(DATA SUPPLIED Opens)

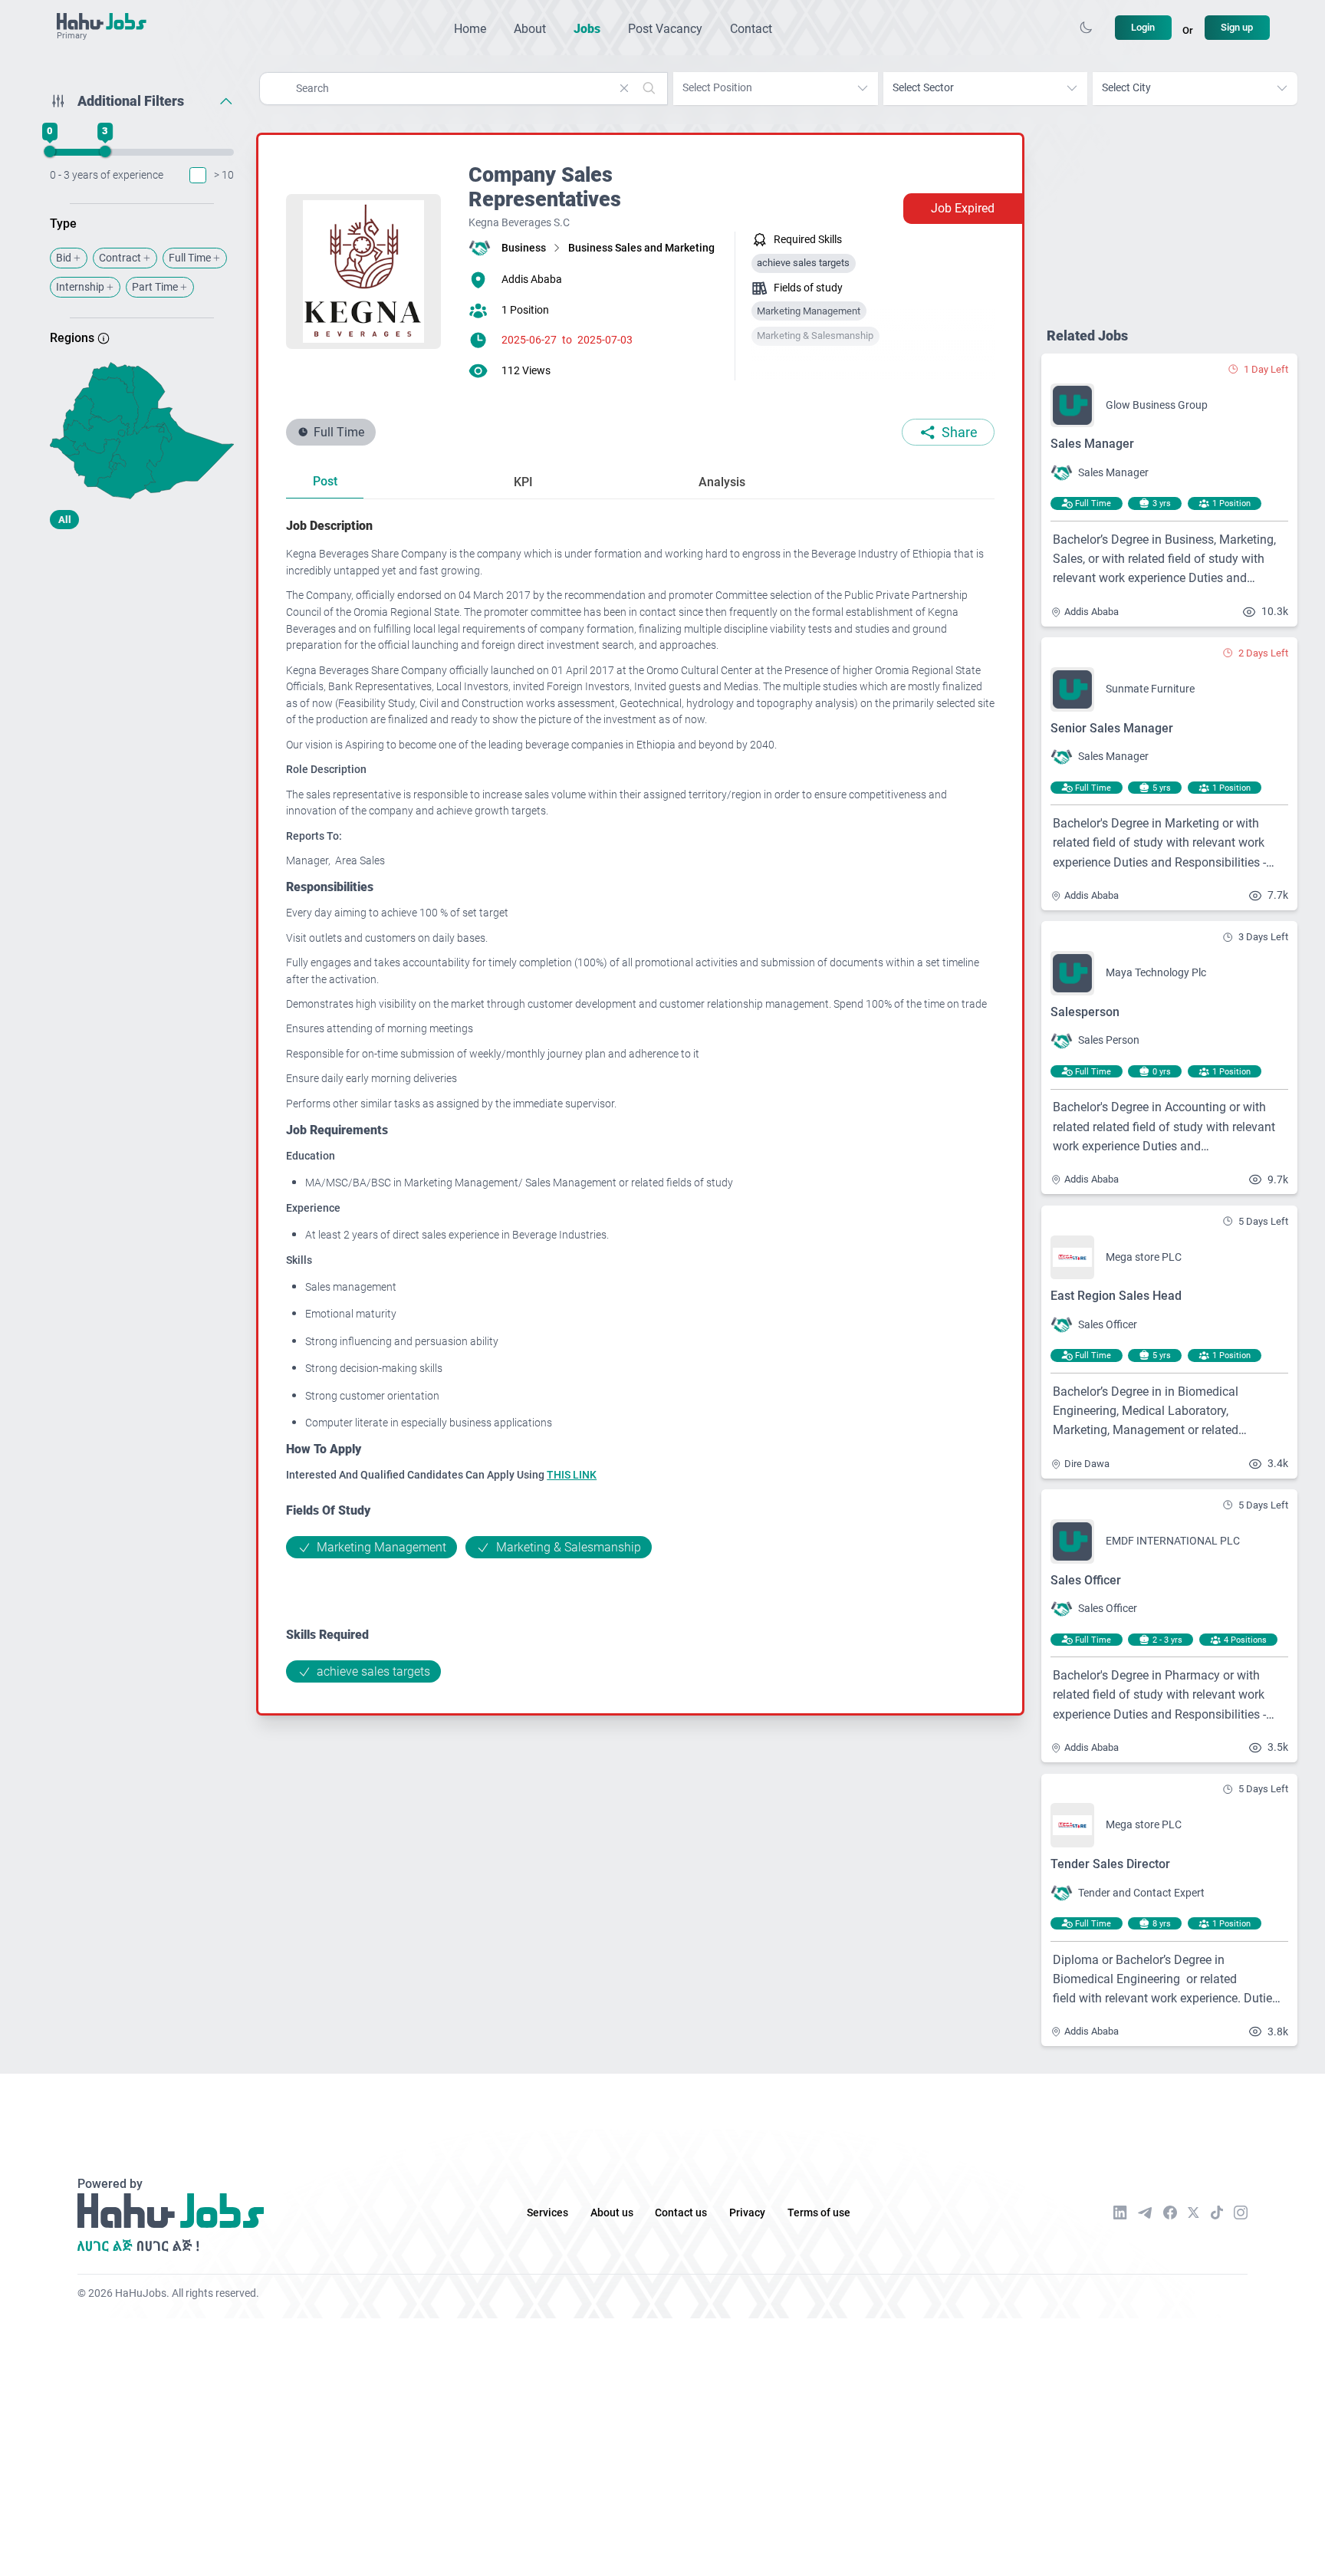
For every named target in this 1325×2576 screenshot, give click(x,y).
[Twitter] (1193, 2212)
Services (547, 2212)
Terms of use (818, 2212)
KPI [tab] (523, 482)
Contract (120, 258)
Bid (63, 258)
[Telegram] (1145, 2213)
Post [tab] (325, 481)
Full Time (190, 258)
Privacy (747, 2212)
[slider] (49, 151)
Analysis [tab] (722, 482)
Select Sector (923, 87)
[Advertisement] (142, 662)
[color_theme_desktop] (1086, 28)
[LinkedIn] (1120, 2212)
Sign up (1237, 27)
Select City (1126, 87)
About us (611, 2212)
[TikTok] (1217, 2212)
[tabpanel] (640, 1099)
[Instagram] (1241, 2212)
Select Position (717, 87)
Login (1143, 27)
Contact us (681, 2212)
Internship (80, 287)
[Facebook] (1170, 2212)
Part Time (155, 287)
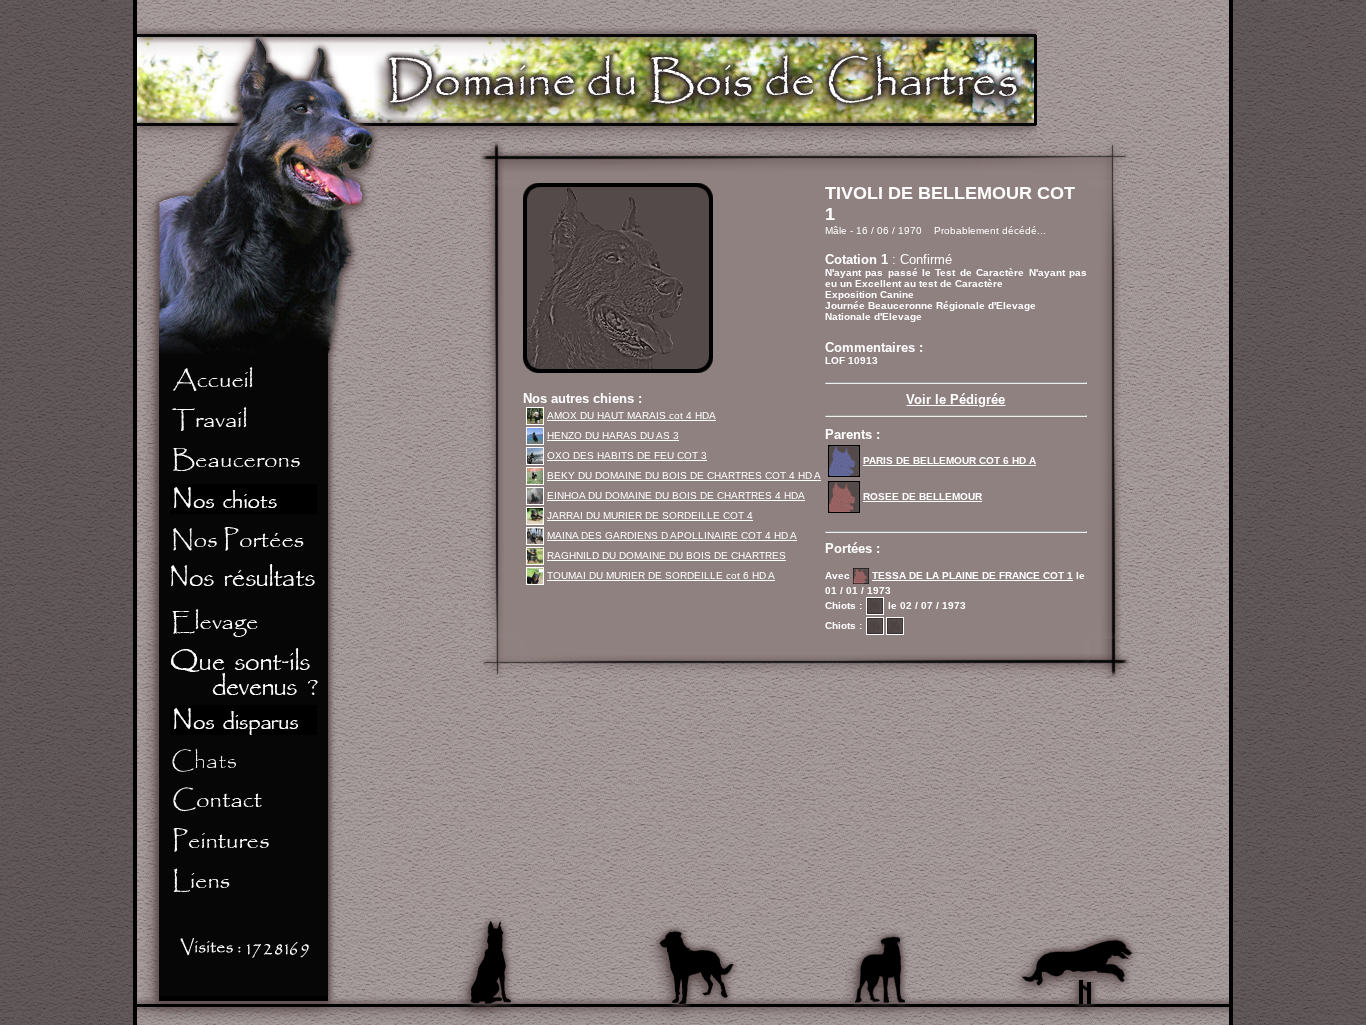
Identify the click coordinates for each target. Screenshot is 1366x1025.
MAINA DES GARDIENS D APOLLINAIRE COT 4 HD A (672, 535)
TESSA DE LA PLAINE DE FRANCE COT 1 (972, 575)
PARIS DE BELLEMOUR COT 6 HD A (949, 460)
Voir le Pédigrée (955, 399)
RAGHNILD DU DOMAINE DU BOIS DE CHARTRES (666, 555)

(DATA SUPPLIED Closes)

◆ **TASK DESCRIPTION**
Transcribe all records verbatim, no pictures.

◆ **TASK SOLUTION**
For every named target in this 1325×2576 screenshot, give click(x,y).
[Twitter] (1193, 2212)
Services (547, 2212)
Terms of use (818, 2212)
KPI [tab] (523, 482)
Contract (120, 258)
Bid (63, 258)
[Telegram] (1145, 2213)
Post [tab] (325, 481)
Full Time (190, 258)
Privacy (747, 2212)
[slider] (49, 151)
Analysis [tab] (722, 482)
Select Sector (923, 87)
[Advertisement] (142, 662)
[color_theme_desktop] (1086, 28)
[LinkedIn] (1120, 2212)
Sign up (1237, 27)
Select City (1126, 87)
About us (611, 2212)
[TikTok] (1217, 2212)
[tabpanel] (640, 1099)
[Instagram] (1241, 2212)
Select Position (717, 87)
Login (1143, 27)
Contact us (681, 2212)
Internship (80, 287)
[Facebook] (1170, 2212)
Part Time (155, 287)
Identify the click coordinates for each target. Screenshot is 1366x1025.
MAINA DES GARDIENS D APOLLINAIRE COT 4 HD A (672, 535)
TESSA DE LA PLAINE DE FRANCE COT 1 (972, 575)
PARIS DE BELLEMOUR COT 6 HD A (949, 460)
Voir le Pédigrée (955, 399)
RAGHNILD DU DOMAINE DU BOIS DE CHARTRES (666, 555)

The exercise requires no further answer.